===== Records to use
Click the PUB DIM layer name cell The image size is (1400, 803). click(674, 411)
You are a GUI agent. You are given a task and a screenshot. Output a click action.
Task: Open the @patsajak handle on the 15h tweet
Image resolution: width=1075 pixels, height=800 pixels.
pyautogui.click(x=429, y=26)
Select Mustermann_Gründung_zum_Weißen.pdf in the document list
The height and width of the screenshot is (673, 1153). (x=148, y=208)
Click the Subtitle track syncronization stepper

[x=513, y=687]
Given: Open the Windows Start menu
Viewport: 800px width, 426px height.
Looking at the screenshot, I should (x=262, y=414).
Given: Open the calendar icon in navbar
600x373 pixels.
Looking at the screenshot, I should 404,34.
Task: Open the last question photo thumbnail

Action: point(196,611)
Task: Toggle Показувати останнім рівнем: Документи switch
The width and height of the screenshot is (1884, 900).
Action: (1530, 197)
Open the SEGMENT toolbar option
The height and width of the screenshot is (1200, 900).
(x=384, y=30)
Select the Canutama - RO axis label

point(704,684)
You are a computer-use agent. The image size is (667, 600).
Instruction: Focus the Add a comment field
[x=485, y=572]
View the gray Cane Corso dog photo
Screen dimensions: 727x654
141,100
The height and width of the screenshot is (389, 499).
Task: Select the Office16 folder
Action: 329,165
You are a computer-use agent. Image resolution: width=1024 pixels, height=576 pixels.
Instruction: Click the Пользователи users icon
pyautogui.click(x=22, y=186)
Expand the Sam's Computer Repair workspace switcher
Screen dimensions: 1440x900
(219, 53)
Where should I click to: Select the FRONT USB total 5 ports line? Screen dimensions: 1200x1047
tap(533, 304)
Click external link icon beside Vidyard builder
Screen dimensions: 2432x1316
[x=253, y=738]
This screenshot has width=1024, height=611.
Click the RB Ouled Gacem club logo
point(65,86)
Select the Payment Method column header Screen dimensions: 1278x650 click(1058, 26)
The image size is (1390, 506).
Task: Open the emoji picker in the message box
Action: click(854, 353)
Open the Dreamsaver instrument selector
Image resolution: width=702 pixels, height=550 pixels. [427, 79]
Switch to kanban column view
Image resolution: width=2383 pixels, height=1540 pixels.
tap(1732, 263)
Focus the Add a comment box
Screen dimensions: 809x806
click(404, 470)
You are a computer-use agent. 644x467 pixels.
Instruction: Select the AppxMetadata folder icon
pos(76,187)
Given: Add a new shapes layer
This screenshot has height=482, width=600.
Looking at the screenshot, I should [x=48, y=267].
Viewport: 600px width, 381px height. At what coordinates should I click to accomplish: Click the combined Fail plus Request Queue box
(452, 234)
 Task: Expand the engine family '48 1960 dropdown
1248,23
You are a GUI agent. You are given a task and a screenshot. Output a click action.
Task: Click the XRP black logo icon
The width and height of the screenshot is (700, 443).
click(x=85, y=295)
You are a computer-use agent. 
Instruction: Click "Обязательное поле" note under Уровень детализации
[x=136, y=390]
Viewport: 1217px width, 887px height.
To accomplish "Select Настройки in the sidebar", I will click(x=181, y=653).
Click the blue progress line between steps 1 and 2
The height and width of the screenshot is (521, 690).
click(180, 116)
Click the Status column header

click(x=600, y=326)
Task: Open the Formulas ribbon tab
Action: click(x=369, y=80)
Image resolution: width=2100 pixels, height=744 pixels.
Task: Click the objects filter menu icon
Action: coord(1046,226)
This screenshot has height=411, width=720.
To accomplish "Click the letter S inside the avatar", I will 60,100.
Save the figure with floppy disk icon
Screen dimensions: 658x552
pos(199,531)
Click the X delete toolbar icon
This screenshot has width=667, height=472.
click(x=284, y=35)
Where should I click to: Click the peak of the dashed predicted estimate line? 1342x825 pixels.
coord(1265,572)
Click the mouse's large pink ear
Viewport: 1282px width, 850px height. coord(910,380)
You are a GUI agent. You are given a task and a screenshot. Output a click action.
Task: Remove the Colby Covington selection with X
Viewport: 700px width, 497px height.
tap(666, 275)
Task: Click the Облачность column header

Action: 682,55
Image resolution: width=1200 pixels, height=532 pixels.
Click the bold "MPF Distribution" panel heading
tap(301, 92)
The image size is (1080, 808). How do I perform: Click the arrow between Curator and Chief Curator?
==========
What needs to be done.
Send back exactly, with nothing added, the lines from the first line of the material above through the line holding "Task: Toggle Показувати"; both ends are included.

Output below.
Click the PUB DIM layer name cell The image size is (1400, 803). click(674, 411)
You are a GUI agent. You are given a task and a screenshot. Output a click action.
Task: Open the @patsajak handle on the 15h tweet
Image resolution: width=1075 pixels, height=800 pixels.
pyautogui.click(x=429, y=26)
Select Mustermann_Gründung_zum_Weißen.pdf in the document list
The height and width of the screenshot is (673, 1153). (x=148, y=208)
Click the Subtitle track syncronization stepper

[x=513, y=687]
Given: Open the Windows Start menu
Viewport: 800px width, 426px height.
Looking at the screenshot, I should (x=262, y=414).
Given: Open the calendar icon in navbar
600x373 pixels.
Looking at the screenshot, I should 404,34.
Task: Open the last question photo thumbnail

Action: point(196,611)
Task: Toggle Показувати останнім рівнем: Документи switch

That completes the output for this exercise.